Your job is to set down the stretch of entries that opens with the line containing "You are a computer-use agent. Image" and closes with the line containing "Given: Click footnote". Keep both end lines, copy each exactly, and add nothing.

+++ Materials provided

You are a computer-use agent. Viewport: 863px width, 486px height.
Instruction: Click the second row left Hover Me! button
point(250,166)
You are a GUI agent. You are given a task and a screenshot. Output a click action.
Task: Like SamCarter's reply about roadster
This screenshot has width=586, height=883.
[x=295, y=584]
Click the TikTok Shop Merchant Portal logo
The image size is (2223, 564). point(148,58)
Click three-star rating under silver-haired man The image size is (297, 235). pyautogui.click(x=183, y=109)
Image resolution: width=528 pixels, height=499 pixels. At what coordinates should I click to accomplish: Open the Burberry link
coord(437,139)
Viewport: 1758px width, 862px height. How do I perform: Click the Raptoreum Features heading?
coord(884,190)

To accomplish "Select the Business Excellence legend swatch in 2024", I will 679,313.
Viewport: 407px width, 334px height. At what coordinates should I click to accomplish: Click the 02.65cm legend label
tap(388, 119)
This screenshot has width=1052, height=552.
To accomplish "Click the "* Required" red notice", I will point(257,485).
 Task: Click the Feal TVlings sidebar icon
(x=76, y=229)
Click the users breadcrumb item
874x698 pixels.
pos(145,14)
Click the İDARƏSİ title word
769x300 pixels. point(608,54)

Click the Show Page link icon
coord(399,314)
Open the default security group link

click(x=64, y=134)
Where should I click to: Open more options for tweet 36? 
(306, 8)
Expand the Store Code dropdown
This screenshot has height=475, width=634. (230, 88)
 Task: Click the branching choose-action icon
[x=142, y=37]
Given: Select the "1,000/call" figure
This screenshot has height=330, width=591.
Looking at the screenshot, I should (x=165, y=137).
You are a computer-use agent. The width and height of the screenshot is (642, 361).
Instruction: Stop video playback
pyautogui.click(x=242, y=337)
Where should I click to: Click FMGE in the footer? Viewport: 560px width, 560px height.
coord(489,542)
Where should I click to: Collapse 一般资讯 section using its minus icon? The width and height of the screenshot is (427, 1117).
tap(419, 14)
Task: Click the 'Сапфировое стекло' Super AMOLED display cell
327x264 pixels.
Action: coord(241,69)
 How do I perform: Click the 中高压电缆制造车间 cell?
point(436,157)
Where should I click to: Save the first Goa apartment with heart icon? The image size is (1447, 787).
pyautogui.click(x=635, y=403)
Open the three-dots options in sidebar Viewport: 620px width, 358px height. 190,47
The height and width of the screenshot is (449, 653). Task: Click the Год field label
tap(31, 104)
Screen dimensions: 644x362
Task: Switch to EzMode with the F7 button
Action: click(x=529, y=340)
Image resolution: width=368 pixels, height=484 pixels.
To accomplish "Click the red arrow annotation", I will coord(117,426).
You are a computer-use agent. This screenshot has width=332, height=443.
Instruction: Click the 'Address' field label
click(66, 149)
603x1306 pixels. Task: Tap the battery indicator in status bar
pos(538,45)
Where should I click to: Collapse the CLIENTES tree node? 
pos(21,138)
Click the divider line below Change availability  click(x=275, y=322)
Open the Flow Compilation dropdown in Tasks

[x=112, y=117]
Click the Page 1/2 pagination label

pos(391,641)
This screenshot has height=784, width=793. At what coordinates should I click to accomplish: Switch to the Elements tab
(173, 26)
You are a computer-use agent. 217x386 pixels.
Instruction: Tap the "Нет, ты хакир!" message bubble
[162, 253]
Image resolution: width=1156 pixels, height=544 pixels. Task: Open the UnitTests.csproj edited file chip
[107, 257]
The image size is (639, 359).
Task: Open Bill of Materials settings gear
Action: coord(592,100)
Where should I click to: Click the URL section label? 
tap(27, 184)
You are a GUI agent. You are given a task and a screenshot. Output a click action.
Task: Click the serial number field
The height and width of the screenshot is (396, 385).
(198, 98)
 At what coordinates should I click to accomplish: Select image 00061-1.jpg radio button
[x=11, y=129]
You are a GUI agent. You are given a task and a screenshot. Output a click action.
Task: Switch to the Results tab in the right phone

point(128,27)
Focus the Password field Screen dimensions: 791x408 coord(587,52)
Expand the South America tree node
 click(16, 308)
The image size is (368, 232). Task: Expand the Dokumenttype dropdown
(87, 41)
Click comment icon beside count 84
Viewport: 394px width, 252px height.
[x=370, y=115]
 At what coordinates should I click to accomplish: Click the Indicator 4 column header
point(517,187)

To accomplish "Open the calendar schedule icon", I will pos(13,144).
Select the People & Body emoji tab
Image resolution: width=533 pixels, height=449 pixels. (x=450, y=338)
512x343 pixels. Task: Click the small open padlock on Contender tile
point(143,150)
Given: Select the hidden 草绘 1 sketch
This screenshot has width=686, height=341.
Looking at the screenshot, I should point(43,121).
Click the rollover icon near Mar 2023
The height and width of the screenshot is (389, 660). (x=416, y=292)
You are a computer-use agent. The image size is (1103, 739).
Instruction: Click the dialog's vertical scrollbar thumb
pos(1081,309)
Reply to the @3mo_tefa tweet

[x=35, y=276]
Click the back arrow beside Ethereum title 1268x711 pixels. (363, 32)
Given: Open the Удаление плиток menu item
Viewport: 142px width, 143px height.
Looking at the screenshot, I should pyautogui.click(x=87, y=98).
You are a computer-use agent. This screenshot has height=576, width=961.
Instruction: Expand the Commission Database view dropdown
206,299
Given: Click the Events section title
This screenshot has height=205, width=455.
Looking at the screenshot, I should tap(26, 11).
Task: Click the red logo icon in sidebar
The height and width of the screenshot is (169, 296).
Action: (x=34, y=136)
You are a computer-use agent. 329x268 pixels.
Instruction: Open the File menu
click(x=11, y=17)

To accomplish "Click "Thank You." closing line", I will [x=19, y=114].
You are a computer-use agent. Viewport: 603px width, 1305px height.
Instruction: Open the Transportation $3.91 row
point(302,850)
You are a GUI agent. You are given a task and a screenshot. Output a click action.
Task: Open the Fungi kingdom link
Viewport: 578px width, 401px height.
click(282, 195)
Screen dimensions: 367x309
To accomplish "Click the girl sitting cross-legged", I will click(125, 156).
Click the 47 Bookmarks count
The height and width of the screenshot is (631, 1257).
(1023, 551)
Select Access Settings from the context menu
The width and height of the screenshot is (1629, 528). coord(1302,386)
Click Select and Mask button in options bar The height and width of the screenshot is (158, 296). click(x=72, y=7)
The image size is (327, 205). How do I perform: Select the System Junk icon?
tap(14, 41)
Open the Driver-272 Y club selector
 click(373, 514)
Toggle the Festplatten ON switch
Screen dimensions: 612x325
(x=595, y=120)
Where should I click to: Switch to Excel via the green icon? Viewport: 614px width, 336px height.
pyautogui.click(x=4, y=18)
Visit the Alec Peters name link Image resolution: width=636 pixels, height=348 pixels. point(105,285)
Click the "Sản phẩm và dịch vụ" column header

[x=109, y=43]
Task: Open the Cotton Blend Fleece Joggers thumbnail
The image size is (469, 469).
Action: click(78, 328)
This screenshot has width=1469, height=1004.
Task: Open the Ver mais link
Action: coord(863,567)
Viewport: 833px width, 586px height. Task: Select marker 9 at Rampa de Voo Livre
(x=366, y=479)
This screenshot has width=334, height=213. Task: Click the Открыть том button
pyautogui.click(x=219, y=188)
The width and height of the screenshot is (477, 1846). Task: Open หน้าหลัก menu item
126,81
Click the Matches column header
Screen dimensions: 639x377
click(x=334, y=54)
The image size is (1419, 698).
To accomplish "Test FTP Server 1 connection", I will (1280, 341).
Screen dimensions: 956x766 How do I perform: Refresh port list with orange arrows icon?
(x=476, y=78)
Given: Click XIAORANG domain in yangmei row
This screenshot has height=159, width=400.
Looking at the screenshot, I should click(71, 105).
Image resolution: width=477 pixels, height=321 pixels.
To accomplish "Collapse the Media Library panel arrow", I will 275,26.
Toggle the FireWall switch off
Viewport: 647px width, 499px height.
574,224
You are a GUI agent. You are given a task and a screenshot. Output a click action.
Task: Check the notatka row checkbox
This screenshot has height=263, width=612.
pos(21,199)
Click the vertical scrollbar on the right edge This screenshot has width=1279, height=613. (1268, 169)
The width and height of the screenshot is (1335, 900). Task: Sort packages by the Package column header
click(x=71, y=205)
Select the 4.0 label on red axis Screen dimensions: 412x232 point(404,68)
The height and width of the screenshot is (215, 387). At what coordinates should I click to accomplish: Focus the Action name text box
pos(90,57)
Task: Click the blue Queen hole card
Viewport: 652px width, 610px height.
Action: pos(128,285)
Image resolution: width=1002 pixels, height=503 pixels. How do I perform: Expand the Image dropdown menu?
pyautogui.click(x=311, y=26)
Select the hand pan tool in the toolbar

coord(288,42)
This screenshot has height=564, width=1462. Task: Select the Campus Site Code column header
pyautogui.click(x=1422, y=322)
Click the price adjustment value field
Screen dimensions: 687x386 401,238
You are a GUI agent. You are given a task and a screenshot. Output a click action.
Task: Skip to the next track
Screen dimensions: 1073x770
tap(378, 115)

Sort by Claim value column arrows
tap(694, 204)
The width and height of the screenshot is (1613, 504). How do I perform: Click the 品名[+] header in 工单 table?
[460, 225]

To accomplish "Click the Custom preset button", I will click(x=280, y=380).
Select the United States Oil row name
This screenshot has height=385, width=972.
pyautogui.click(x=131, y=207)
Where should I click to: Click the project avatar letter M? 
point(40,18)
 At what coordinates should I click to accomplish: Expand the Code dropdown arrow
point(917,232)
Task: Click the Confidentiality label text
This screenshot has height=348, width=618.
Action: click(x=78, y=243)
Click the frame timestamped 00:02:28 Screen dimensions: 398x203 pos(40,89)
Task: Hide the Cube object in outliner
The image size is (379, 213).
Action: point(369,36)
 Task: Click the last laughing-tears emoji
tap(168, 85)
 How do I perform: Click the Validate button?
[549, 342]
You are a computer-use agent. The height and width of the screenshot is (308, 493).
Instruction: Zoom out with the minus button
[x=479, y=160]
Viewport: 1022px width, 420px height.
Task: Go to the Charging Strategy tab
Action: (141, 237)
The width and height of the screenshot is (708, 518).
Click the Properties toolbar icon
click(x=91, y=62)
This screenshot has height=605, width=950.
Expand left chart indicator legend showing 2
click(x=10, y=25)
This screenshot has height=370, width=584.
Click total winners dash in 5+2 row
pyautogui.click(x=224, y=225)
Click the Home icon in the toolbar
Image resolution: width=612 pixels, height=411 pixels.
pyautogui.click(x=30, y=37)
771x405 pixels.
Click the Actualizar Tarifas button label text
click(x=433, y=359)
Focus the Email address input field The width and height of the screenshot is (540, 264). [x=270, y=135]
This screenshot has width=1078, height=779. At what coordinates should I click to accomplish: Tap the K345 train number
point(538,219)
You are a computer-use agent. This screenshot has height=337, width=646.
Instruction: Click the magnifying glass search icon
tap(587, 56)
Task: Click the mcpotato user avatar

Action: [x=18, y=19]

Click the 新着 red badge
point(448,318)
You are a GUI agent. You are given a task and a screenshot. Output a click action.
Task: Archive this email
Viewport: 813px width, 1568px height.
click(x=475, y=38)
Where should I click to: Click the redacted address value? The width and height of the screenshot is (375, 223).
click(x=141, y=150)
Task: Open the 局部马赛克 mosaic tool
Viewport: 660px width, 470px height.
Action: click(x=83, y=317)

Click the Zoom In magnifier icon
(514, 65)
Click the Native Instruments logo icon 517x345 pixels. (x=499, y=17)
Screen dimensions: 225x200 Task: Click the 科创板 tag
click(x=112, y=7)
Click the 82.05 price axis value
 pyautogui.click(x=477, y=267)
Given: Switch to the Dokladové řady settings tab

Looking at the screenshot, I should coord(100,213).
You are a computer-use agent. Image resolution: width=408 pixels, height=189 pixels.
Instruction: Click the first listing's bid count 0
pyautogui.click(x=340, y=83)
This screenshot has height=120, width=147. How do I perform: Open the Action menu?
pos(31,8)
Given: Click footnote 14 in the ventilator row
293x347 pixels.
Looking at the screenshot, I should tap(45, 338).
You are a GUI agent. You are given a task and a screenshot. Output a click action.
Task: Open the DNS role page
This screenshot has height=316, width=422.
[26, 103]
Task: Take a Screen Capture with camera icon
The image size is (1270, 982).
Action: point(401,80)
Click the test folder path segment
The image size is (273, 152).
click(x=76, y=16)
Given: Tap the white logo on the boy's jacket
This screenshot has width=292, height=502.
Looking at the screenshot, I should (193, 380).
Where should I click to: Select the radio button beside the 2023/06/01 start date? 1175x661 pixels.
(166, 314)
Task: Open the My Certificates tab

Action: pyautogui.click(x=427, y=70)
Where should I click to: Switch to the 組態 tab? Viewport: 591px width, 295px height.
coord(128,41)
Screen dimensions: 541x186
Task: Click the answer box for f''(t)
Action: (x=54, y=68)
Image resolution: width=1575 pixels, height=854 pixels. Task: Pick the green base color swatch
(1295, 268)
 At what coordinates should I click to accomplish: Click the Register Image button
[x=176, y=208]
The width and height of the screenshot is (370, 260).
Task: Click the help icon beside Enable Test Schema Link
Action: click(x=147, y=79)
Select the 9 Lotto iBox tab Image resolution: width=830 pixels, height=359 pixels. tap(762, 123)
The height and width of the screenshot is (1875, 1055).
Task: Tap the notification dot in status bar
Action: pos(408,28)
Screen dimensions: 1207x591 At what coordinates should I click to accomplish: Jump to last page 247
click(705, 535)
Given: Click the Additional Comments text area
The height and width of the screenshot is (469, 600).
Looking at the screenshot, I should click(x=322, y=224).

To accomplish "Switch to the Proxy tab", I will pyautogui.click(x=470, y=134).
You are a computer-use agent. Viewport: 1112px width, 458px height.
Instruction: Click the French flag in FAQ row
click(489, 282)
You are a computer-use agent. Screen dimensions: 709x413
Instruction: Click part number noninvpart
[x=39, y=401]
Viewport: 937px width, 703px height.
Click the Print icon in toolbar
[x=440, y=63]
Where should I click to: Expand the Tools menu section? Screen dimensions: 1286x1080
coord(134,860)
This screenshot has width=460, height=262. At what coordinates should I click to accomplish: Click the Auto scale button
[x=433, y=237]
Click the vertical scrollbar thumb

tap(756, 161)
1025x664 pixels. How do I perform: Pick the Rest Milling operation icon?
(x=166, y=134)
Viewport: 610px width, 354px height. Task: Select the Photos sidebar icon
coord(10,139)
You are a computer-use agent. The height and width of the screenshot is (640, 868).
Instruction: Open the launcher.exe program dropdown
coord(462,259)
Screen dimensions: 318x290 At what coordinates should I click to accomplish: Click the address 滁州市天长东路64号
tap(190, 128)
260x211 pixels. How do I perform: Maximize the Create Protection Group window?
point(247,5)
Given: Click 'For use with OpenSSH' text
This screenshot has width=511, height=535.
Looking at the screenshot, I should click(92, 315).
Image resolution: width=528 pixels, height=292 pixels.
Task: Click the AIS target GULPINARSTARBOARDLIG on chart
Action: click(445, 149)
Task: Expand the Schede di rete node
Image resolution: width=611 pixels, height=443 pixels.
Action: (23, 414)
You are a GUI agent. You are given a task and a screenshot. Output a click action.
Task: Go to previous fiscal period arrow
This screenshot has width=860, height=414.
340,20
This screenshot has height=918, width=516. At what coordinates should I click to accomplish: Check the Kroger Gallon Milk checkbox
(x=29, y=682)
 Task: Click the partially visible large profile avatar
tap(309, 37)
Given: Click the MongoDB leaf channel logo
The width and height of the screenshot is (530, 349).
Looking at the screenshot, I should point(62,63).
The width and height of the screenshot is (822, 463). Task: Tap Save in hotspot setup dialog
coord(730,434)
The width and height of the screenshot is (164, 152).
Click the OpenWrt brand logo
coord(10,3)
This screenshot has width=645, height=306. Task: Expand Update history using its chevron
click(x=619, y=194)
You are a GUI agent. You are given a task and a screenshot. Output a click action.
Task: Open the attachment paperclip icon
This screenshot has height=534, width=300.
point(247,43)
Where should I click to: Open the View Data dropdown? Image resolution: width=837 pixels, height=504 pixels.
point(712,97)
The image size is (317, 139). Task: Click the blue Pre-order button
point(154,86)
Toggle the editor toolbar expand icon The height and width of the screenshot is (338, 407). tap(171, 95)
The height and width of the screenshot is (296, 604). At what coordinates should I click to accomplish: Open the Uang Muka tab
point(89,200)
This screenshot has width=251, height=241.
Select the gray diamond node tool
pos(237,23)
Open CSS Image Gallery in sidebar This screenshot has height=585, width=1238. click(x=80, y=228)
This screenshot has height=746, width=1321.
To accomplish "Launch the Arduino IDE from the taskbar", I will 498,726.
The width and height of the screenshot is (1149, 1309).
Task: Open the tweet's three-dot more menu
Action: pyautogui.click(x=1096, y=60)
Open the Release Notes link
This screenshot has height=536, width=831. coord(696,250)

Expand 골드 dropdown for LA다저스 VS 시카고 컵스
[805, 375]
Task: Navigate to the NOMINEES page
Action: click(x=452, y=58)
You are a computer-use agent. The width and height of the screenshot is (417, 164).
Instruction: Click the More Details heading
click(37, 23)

++++++

- Written answer -
You are a computer-use agent. Image resolution: width=408 pixels, height=189 pixels.
Instruction: Click the first listing's bid count 0
pyautogui.click(x=340, y=83)
This screenshot has height=120, width=147. How do I perform: Open the Action menu?
pos(31,8)
Given: Click footnote 14 in the ventilator row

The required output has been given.